__Directions for this task__
Go through the data line by line and count the lines that hold "menu". Reply with the total only.

__Data__
---*---

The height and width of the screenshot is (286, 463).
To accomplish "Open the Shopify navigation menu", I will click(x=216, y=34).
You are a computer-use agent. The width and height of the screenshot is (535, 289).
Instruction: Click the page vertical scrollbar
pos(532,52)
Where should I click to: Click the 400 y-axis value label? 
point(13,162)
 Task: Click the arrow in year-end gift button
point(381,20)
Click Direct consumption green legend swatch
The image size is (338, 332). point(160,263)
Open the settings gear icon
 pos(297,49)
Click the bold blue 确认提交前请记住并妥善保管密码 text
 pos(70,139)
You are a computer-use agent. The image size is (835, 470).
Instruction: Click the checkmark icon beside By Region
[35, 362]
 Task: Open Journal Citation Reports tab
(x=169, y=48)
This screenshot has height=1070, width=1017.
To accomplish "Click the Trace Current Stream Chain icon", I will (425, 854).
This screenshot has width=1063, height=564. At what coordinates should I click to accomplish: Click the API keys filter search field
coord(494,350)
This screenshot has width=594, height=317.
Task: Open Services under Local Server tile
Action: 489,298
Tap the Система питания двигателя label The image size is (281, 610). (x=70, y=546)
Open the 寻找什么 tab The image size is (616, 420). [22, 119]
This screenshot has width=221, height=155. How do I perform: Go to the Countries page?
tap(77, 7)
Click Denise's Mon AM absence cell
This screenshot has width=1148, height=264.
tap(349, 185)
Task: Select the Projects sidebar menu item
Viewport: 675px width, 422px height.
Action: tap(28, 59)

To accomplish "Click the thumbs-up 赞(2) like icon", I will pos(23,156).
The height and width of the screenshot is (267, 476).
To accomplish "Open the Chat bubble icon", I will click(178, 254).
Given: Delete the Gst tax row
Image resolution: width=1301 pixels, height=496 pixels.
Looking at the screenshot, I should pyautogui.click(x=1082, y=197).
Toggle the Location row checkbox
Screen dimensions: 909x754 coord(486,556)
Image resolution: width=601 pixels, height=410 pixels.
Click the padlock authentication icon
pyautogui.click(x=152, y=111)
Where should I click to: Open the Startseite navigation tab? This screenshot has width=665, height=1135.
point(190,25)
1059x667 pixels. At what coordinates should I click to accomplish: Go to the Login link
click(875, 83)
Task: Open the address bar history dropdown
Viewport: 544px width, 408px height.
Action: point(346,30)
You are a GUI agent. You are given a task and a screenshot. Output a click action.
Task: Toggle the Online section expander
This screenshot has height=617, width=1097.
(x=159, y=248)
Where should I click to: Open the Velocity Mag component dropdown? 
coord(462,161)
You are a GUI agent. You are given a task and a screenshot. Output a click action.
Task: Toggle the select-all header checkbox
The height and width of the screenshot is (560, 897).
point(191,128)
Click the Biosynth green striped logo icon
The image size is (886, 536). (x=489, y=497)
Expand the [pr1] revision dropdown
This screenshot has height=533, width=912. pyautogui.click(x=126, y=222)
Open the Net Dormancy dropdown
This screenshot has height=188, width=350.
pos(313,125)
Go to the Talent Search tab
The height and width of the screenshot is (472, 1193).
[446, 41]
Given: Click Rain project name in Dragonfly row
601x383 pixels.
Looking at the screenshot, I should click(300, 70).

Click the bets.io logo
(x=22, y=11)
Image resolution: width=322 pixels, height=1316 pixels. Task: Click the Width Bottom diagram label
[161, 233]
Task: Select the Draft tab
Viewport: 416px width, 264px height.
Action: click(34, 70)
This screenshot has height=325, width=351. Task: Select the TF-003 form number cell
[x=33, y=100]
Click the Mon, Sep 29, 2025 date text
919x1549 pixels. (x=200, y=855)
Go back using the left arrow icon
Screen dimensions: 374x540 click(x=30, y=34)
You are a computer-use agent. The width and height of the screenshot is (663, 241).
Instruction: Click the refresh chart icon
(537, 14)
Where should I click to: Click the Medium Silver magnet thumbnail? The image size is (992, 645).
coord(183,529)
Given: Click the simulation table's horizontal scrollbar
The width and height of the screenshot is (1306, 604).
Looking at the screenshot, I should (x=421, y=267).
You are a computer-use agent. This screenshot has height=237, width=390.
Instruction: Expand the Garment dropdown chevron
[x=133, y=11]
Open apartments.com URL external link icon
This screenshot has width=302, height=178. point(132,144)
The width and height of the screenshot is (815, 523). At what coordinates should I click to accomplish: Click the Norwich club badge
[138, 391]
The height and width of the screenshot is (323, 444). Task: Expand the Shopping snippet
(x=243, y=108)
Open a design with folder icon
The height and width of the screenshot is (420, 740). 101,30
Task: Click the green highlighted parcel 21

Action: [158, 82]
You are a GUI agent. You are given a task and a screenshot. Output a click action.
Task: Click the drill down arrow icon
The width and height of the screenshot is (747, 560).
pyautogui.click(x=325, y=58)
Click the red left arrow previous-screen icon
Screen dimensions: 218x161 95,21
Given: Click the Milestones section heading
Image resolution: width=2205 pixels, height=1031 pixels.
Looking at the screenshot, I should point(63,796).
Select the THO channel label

---*---

__Answer box__
2